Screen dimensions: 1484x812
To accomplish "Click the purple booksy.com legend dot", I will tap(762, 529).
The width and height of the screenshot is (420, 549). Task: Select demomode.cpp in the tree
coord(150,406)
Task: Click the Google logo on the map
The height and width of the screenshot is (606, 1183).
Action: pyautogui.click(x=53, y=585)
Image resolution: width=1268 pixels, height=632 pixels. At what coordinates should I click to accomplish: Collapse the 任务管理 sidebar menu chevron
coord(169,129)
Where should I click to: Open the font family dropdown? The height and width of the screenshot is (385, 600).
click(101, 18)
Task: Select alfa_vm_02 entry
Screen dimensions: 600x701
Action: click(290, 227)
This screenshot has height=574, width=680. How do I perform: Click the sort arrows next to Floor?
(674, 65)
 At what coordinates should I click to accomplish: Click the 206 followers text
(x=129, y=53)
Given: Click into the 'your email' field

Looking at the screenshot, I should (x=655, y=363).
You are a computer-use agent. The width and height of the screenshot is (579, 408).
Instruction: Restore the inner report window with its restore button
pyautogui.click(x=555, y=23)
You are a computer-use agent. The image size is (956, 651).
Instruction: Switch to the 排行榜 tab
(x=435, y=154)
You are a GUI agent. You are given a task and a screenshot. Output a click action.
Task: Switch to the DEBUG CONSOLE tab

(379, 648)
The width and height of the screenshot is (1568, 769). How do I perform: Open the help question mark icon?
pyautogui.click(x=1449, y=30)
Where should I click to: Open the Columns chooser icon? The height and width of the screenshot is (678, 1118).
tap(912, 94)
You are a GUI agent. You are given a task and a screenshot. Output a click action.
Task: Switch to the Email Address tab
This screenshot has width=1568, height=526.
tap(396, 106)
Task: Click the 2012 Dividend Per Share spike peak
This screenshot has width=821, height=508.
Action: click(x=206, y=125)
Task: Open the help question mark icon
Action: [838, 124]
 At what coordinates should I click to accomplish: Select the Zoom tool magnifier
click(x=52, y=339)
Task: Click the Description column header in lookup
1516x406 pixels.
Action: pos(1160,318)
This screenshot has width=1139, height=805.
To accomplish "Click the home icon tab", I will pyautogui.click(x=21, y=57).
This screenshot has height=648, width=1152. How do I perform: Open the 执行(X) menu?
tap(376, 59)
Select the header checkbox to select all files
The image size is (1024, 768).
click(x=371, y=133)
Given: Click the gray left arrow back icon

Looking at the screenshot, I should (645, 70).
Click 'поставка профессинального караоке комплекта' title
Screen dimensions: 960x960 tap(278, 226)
________________________
**Exercise requirements:** Your answer should be each line of the data that contains the word "agent", copied as it stands.

**Finished task:**
You are a computer-use agent. The width and height of the screenshot is (579, 408).
You are a computer-use agent. The image size is (956, 651).
You are a GUI agent. You are given a task and a screenshot. Output a click action.
You are a GUI agent. You are given a task and a screenshot. Output a click action.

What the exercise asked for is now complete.